Необходимость точно воспроизводить священный текст и ритуал объясняется их сакральной природой и магической функцией. Однако это объяснение во многом контринтуитивно: почему люди с древнейших времен считали, что магия предполагает именно точную, а не произвольную последовательность действий? Объяснений этому в антропологии предостаточно, и они весьма разнообразны: если М. Элиаде полагал, что точность ритуала представляет собой соответствие природным циклическим процессам9, то С. Атран указывает, что склонность к повторению действий, на чем и основан ритуал, демонстрирует не только человек, но и многие млекопитающие: вероятно, это связано с врожденными свойствами мозга высших животных10.

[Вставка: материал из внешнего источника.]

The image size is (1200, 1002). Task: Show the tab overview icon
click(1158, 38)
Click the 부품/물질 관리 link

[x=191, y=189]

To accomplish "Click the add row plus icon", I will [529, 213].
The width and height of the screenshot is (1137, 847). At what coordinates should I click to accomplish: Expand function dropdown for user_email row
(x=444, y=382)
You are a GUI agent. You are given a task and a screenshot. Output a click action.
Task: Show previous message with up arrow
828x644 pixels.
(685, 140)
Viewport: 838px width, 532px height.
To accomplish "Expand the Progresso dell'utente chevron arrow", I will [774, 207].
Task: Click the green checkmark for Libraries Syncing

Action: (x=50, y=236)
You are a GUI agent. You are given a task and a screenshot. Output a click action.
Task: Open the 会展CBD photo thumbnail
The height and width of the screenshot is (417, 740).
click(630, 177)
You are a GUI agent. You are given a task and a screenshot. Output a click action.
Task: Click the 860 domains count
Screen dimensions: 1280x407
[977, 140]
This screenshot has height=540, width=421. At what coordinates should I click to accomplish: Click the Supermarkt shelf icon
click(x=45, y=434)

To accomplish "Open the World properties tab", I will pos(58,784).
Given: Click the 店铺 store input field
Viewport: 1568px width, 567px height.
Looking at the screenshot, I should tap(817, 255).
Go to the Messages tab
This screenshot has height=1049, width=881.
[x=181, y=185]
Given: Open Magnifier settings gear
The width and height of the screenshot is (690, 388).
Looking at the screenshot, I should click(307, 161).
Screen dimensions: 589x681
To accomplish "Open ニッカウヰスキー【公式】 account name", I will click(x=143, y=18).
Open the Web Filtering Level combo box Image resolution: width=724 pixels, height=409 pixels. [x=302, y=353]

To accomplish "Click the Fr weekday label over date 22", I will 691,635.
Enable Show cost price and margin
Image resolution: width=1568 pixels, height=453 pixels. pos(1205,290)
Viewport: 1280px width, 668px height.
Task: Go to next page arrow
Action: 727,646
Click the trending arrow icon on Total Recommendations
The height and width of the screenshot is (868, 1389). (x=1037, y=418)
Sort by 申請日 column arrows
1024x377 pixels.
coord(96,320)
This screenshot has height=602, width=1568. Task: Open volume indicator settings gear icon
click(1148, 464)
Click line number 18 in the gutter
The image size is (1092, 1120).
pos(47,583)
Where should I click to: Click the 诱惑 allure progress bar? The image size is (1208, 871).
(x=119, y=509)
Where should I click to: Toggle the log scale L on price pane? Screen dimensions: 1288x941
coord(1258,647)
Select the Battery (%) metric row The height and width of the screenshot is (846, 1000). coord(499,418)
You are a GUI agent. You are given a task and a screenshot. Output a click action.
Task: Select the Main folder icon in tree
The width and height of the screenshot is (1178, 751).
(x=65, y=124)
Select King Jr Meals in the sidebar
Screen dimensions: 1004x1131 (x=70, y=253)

Не отрицая этих версий, предложим еще одно, меметическое объяснение, исходящее из интересов самого текста: текст, нашедший способ жестко закрепить свою форму, получает гораздо больше возможностей тиражирования, чем остальные. Информация, передающаяся путем вольного пересказа, будет теряться, искажаться, обрастать новыми, не присущими оригиналу деталями; если в культуре возникнут две литературные традиции, одна из которых будет требовать дословного пересказа мифов, а другая позволит рассказчикам передавать их в свободной форме, тексты первой окажутся долговечнее и, скорее всего, получат более широкое распространение. Эта закономерность применима уже по отношению к отдельным структурным элементам мифа вроде стандартных зачинов и концовок, которые могут «дрейфовать» из сюжета в сюжет, но в еще большей степени верна для целых текстов: тот из них, которому удастся каким-то образом мотивировать человека на свое точное воспроизведение, имеет все шансы стать мемплексом-триумфатором. Как он может это сделать? Вероятно, существует лишь один действительно эффективный способ — приобрести статус сакрального, убедив переносчика информации, что вмешательство в его форму чревато сверхъестественным наказанием.